Glicko is the natural upgrade when ELO feels too crude but you still want a system people can mostly understand. Many online chess sites use it.

TrueSkill — built for teams and matchmaking

TrueSkill, created by Microsoft Research for Xbox Live, models each player as a bell curve with a mean skill (μ) and an uncertainty (σ). Its headline feature is native support for multiplayer and team games: it can take the result of an 8-player free-for-all, or a 4-vs-4 team match, and correctly update everyone — even inferring how much each individual contributed to a team result.

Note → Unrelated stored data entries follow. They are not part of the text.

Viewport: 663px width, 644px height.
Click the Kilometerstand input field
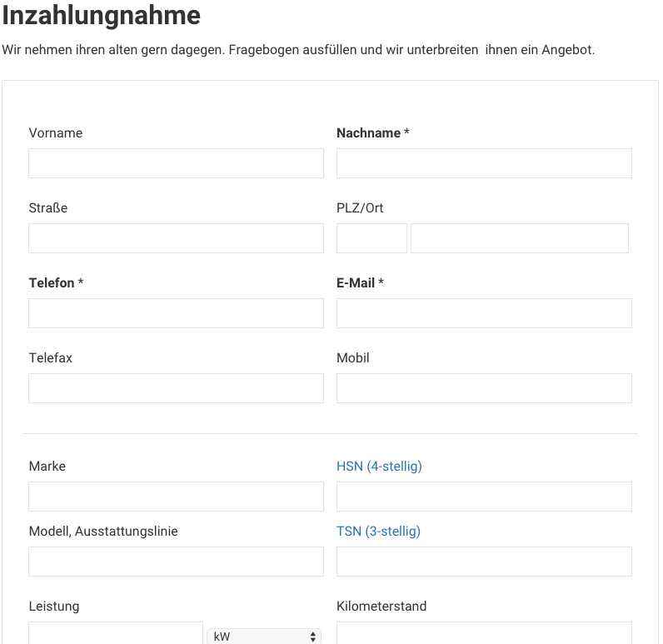pos(484,633)
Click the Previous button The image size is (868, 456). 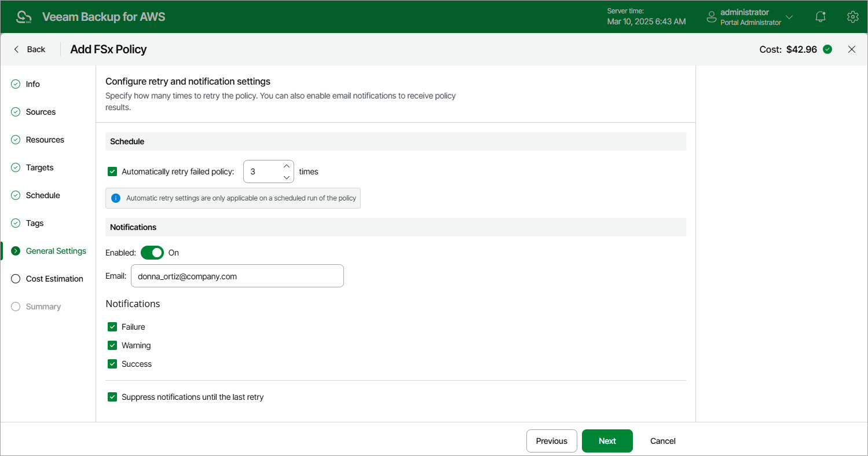pos(551,440)
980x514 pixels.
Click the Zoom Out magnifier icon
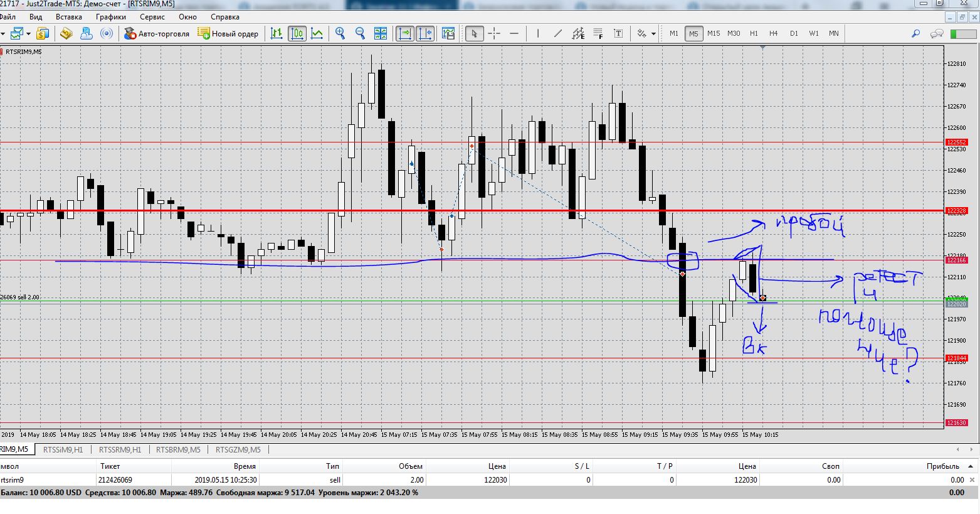pyautogui.click(x=361, y=33)
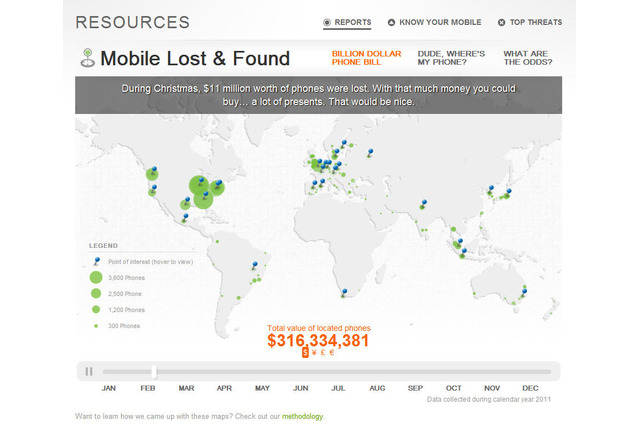This screenshot has height=426, width=640.
Task: Click the large green bubble over central USA
Action: click(x=199, y=186)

Best-in-class for matchmaking: pairing players for balanced games is its whole reason for existing.
Converges fast — often a confident rating in a dozen games.
The cost is complexity: the math is genuinely hard, and the numbers are far less intuitive to explain to casual players.

Quick comparison

Simplicity: ELO > Glicko > TrueSkill.
Handles new players well: TrueSkill ≈ Glicko > ELO.
Handles teams / free-for-alls: TrueSkill > the others.
Easy to explain to your friends: ELO wins by a mile.

So which should you use?

A friend group or office league: use ELO. It’s transparent, everyone gets it, and at your volume the extra sophistication of the others buys you almost nothing.
A large online community with players coming and going: Glicko’s uncertainty handling earns its keep.
Team-based or many-player games where matchmaking matters: TrueSkill is purpose-built for it.

For the vast majority of leagues — anything you’d run with friends, coworkers, or a club — plain ELO is the right answer. It’s the system TrackMyElo uses, and the one you’ll be able to explain when someone disputes their ranking.